**Activity:**
Output the records exactly as they appear, with no pictures included.

(Extracted records)
··········

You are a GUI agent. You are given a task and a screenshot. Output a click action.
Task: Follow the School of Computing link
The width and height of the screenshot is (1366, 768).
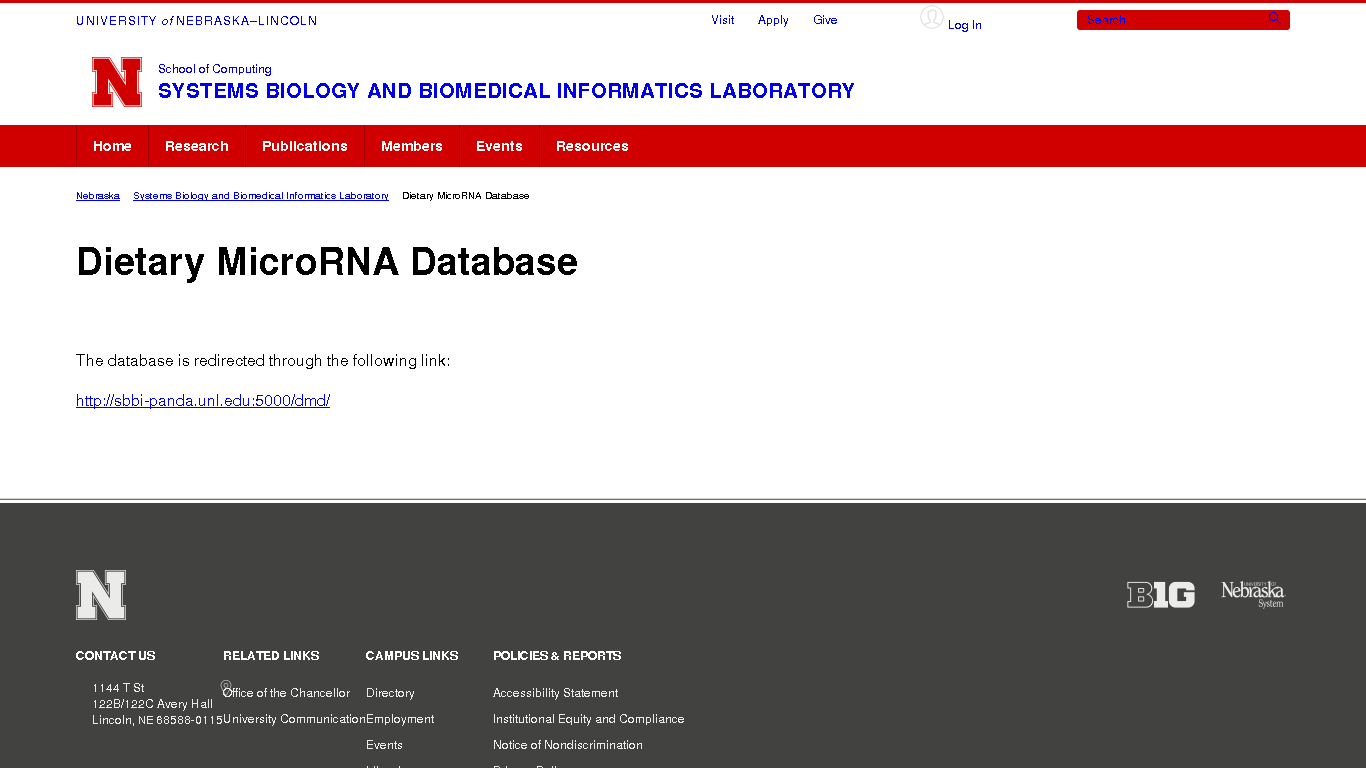tap(215, 69)
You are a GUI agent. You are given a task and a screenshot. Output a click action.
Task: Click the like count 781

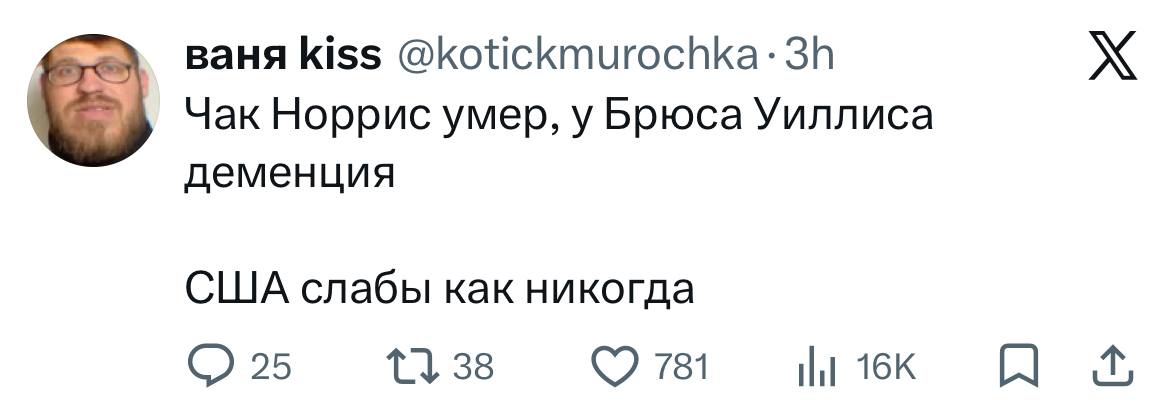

··········

**Exercise output:**
You are a GUI agent. You are given a task and a screenshot. Output a click action.
Task: Follow the School of Computing link
The width and height of the screenshot is (1366, 768).
tap(215, 69)
You are a GUI agent. You are given a task and a screenshot. Output a click action.
Task: Click the like count 781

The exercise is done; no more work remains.